345.5 Destination Canada(?): Gender, race and changing policies for recruiting migrant domestic workers

Thursday, August 2, 2012: 3:30 PM
Faculty of Economics, TBA
Oral Presentation
Monica BOYD , Sociology, University of Toronto, Toronto, Canada
The International Labour Organization (ILO) estimates that nearly 44 million persons over age 14 in 2010 are women domestic workers, accounting for 7.5 percent of female employees worldwide and representing eight out of ten of all domestic workers (ILO 2011). Many female domestics are international migrants, literally hidden in the households of destination countries, often lacking legal, civic and political rights given to their employers (Anderson 2006; Heimschoff and Schwenken 2001) and frequently without rights to residency status. Substantial concern exists over substantial human rights violations, the often ignored inter-country agreements designed to protect domestics, and the absence of regulations to ensure decent work conditions (but see: ILO Convention NO. 189 and Recommendation No. 201, June 2011).

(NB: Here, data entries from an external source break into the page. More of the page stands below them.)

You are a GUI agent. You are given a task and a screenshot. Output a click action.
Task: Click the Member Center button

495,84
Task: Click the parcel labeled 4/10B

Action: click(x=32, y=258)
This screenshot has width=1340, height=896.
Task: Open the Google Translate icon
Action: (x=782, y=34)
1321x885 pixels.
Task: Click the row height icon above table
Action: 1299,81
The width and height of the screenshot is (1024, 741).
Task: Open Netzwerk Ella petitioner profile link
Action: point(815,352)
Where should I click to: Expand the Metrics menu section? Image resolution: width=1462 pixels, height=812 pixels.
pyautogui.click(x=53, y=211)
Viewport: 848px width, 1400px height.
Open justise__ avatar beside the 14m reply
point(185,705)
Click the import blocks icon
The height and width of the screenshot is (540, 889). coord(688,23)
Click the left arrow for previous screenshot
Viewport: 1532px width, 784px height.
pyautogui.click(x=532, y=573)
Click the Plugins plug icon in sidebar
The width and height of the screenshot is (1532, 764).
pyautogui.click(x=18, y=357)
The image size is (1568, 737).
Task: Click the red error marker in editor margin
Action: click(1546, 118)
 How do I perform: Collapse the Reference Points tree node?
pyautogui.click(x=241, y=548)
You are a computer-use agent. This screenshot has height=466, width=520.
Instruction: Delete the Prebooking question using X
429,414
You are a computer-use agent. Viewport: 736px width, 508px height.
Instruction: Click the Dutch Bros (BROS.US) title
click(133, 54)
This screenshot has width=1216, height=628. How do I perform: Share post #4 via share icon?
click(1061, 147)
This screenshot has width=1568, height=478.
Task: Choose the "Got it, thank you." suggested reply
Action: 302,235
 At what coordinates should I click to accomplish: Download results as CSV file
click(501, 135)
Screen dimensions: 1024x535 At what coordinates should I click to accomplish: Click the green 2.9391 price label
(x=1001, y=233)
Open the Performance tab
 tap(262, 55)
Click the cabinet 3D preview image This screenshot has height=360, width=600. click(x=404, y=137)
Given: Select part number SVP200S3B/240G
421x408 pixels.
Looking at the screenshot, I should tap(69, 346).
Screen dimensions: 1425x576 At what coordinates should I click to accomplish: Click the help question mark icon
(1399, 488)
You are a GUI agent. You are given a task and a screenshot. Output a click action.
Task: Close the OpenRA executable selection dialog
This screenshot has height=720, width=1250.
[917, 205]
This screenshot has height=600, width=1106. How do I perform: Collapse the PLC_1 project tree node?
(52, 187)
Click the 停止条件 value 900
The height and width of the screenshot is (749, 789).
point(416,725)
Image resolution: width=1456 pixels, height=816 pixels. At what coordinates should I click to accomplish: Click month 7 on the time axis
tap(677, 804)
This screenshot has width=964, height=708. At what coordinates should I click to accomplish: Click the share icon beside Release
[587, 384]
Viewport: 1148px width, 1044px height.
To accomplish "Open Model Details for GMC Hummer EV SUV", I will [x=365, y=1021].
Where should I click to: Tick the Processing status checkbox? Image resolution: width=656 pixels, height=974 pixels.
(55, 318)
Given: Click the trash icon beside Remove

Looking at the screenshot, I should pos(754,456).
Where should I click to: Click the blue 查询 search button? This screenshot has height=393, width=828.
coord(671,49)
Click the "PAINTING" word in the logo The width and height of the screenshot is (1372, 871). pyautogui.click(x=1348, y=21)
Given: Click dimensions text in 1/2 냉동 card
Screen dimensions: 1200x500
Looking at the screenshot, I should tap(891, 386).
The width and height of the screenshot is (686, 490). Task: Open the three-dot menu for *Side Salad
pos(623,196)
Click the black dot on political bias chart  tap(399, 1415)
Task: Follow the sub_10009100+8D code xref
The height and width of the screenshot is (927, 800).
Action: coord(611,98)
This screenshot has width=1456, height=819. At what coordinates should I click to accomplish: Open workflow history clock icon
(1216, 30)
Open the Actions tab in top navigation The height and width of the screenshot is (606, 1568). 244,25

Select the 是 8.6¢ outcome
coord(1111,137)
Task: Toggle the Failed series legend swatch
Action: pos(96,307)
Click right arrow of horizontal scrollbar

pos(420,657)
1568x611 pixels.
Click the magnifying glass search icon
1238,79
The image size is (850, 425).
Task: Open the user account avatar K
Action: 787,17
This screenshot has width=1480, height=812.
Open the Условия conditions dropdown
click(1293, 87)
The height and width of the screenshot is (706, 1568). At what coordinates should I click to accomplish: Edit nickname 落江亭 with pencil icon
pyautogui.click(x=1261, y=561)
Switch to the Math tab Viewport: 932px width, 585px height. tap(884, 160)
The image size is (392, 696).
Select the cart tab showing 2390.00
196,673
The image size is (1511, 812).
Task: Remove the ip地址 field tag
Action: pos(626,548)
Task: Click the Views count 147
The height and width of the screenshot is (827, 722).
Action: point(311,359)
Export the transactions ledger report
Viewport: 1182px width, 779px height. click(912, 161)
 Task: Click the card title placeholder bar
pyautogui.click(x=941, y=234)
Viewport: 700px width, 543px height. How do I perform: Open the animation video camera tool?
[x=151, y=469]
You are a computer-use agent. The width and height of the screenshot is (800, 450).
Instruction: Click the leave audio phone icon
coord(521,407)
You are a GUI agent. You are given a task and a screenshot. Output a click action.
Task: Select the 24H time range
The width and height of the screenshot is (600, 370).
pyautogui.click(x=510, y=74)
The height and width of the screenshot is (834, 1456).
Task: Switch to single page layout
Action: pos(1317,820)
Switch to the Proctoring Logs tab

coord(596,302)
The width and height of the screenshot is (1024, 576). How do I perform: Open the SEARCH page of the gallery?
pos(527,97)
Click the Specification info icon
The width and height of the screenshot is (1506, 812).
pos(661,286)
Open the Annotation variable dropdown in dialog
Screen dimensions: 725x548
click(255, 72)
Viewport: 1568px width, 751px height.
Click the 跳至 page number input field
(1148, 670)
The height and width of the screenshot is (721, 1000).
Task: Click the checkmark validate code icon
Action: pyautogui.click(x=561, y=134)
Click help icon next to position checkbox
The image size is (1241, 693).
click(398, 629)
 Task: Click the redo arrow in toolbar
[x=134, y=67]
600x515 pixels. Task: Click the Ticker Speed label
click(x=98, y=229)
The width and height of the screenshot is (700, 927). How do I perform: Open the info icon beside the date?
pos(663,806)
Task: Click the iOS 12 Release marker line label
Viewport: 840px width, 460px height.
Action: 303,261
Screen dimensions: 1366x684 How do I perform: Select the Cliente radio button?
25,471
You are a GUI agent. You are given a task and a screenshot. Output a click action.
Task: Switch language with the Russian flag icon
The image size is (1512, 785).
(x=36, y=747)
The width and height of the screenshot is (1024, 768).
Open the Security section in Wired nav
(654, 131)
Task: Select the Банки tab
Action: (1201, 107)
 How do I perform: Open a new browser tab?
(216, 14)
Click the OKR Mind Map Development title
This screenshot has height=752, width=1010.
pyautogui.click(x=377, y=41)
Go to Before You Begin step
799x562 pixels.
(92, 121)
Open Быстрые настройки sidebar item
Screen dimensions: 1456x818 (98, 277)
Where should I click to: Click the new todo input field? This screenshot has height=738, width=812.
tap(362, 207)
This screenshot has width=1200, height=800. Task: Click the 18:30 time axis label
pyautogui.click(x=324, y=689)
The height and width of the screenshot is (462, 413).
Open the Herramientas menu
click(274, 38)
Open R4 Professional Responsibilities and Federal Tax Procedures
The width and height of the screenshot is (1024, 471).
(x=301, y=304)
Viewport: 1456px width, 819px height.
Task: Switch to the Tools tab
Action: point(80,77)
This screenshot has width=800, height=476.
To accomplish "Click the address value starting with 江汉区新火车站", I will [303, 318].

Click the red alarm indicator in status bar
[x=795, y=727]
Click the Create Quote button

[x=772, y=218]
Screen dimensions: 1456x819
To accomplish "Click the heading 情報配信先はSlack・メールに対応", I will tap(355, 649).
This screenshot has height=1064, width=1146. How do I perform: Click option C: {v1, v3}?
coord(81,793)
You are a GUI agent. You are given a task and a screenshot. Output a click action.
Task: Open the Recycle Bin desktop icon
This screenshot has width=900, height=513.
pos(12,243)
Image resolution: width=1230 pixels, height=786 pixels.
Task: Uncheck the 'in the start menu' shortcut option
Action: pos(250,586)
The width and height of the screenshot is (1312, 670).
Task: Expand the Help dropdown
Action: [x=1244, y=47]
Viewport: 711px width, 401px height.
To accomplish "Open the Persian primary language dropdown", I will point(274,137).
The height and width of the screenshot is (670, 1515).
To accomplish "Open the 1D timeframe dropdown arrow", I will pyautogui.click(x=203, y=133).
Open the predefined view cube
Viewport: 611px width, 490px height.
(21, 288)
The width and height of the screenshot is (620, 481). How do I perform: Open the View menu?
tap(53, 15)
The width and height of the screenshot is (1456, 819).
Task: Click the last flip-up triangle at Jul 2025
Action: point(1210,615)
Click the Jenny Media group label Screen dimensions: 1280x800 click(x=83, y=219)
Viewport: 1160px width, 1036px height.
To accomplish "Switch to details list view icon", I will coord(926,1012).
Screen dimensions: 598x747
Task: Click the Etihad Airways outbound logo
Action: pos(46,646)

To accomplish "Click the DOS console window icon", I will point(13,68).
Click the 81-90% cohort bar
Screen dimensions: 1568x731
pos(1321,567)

            Amid these global concerns, Canada is often singled out as an exception, if only because working conditions and the extension of rights in other countries are so much worse (Bakan and Stasiulis 1997). But Canada’s history of domestic worker recruitment and related migration policies have been highly gendered and racialized.  Starting in 2010, new major state initiatives appeared.  By overviewing current Canadian policies related to the recruitment of migrant women to work in private households, three questions are answered. First, how and why did the current policies on live-in caregivers emerge? Second, who is recruited under Canada’s caregiver policies? Third, what are the problems associated with the program and what have been the recent policy responses targeted at those women who are migrating to Canada as caregivers? Six problematic areas, with corresponding policy needs or actions, are highlighted: unscrupulous recruitment agencies; unscrupulous employers; time spent in carework prior to receiving permanent resident status; required medical examinations; family stresses caused by prolonged separation, and the growing educational levels of migrant caregivers accompanied by the increasing risk of downward mobility upon gaining permanent residence status.